• **DIRECTION**
Reproduce all of the entries below word for word, leaving out the pictures.

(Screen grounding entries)
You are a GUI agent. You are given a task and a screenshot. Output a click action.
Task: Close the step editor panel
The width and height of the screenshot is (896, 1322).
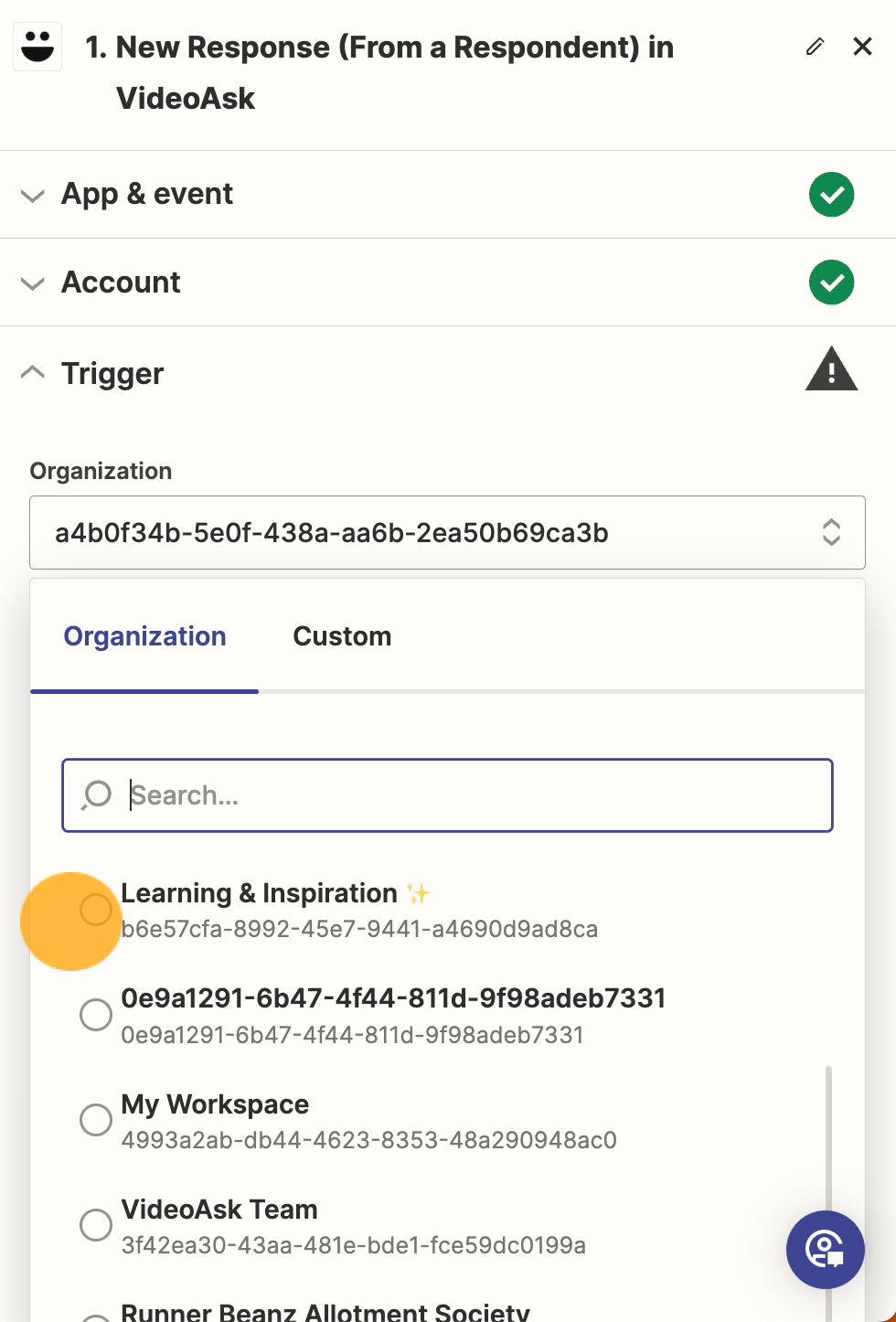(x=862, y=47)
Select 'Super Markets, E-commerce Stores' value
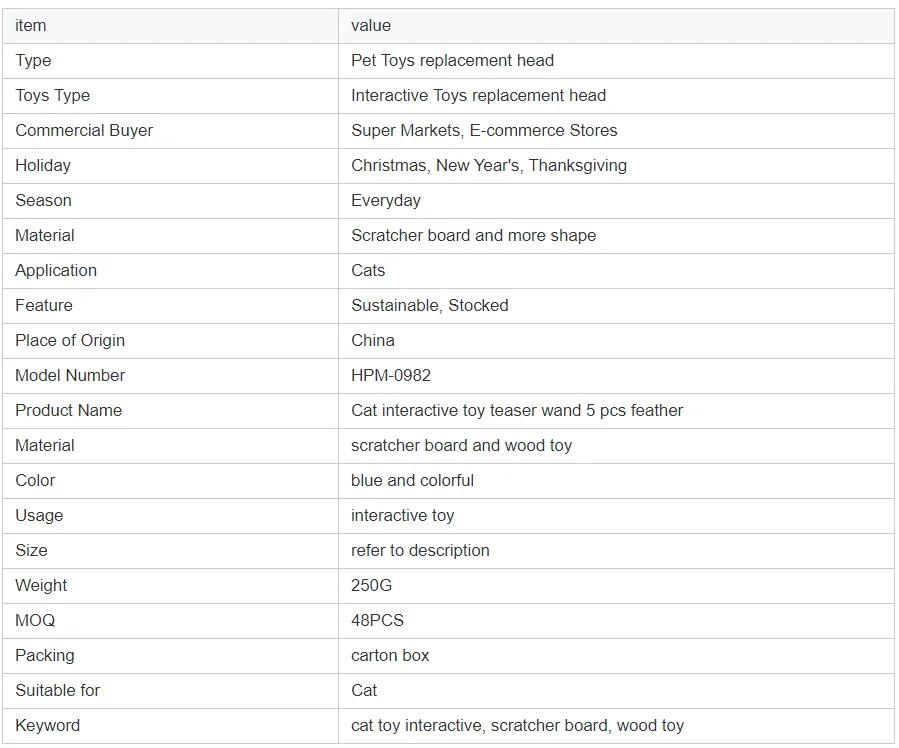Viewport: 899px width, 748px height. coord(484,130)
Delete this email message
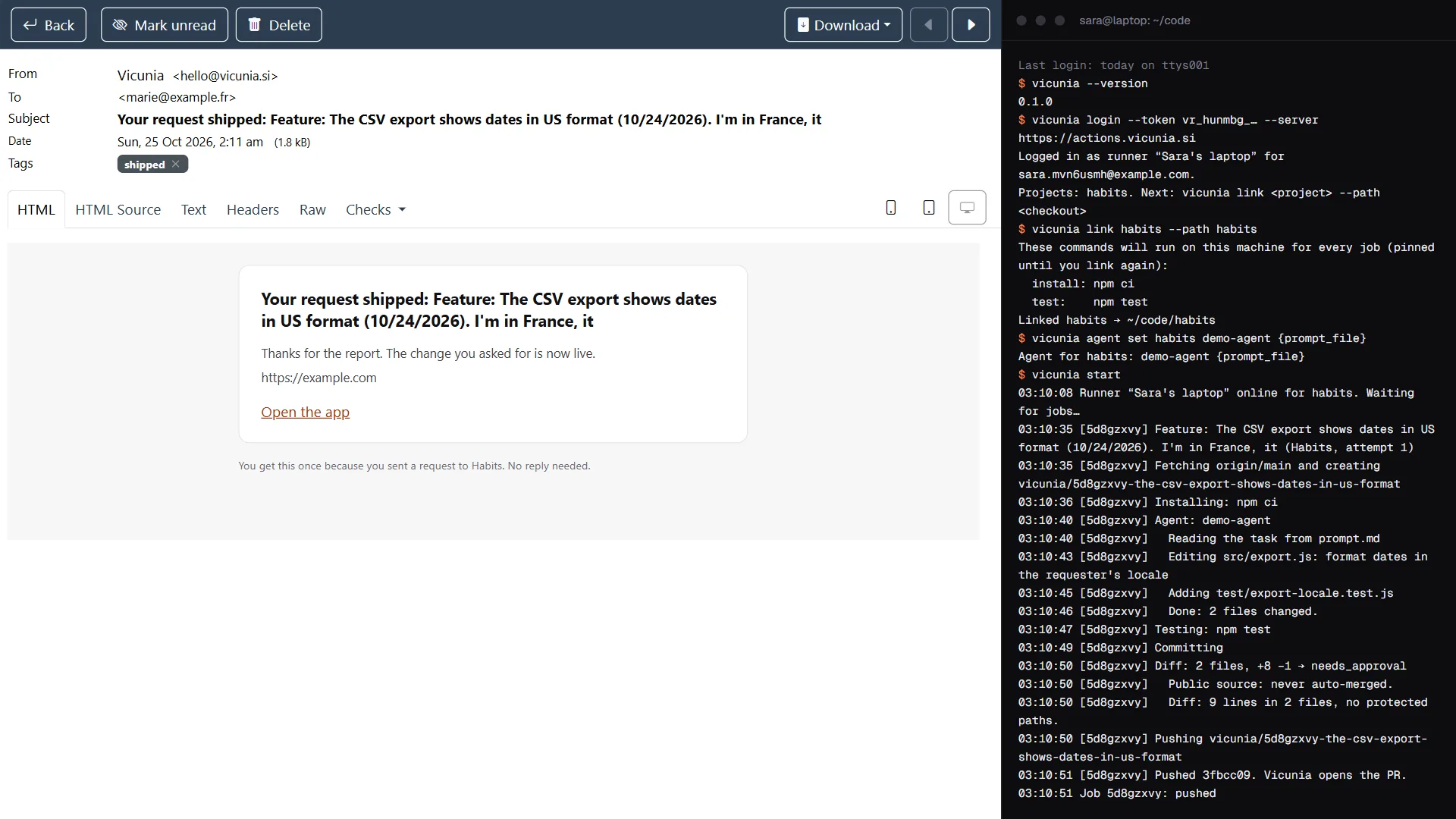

• **REPLY TO THE TASK**
You are a GUI agent. You are given a task and a screenshot. Output a click action.
Task: Close the step editor panel
The width and height of the screenshot is (896, 1322).
(x=862, y=47)
Select 'Super Markets, E-commerce Stores' value
Viewport: 899px width, 748px height. coord(484,130)
Delete this email message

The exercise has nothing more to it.